INSTRUCTION 1
In the report on Kevin Maxwell's testimony, why was the bankruptcy order against him automatically discharged in September?
INSTRUCTION 2
According to the report on Kevin Maxwell's testimony, how long had he been giving evidence in his own defense at the Old Bailey fraud trial?
INSTRUCTION 3
Write the next part of the report on Kevin Maxwell's testimony, picking up after its last sentence.

SELECTED EXTRACT

[BEGIN]

Financial Correspondent

Kevin Maxwell told yesterday of his "personal sense of shame" at the suffering of pensioners caught up in the collapse of his father's business empire.

Kevin, who has been giving evidence in his own defence for 12 days at the Old Bailey fraud trial, said: "I feel a personal sense of shame at the failure and my share in that failure and the consequences of it."

He spoke of the company's creditors, bankers and workers, who had all been adversely affected by the crash. "Also for the pensioners who for a time suffered. I don't know anyone involved in the management of the business who does not feel immense regret for the consequences of the collapse."

The court was told that he had also suffered and had been made personally bankrupt for pounds 400m. The order was automatically discharged in September because he co-operated with his trustees in bankruptcy.

The jury has heard that Robert Maxwell dominated everyone who worked for him. Kevin said that his father's overbearing administration had blighted his business education. "I regret that. The business was conducted in a culture where professional advisers, lawyers, advised my father how to stretch the law to its limits. A culture where professionals were servants and not advisers and teachers."

[END]

RECORDED INFORMATION
[BEGIN]

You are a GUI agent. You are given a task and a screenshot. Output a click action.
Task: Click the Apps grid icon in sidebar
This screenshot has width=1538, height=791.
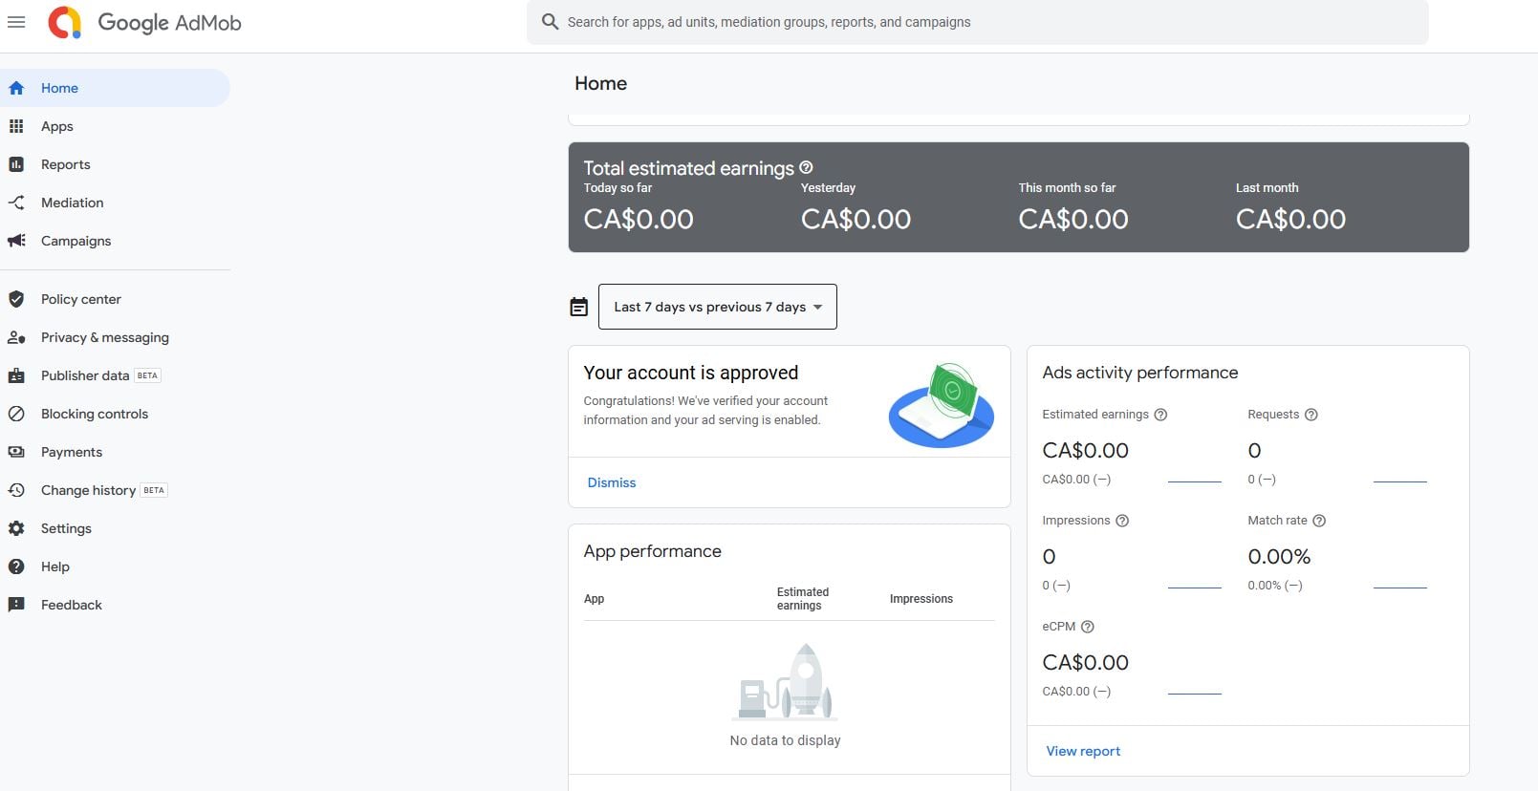(16, 126)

[END]

EXERCISE RESULT 1
The order was discharged automatically because he co-operated with his trustees in bankruptcy.

EXERCISE RESULT 2
He had been giving evidence for 12 days.

EXERCISE RESULT 3
He said this attitude damaged the business and ultimately contributed to its collapse. "I regret the absence of board colleagues who would stand up to my father. I don't know anybody who stood up to him in the 10 years I was part of the business."

Questioned by his defence counsel, Alun Jones QC, Kevin denied he set out to defraud pensioners. "Our motivation was not, to put it crudely, to sit down and defraud pensioners with my father or with others. It was to save the group.

"It was to maintain the value of the assets and to meet all of the obligations. I suppose my greatest regret was that in the end we failed."

The investor who offered to save the Maxwell group just days before its collapse in late 1991 with pounds 400m of new capital was Roger Tamraz, a Middle Eastern industrialist who represented a syndicate of powerful investors, including, so Kevin was told, the Sheikh of Abu Dhabi. The crash came when the banks withdrew their support even though Mr Tamraz was actively arranging a three-year support plan.

Mr Jones asked if there had been a time when he thought he could or should get out of it all and leave the group. Kevin said it was a very difficult question and he had thought about it frequently in the years since 1991. "No sane person would want to be at the Central Criminal Court on trial for conspiracy to defraud pensioners. I don't know anybody who would want to be in this situation in front of this court today."

He said there must have been a time when he could and should have "abandoned the ship". But he added: "If I am being honest, I don't think I had the ability to leave him."

He had been brought up to believe that "the creed of loyalty is extremely important".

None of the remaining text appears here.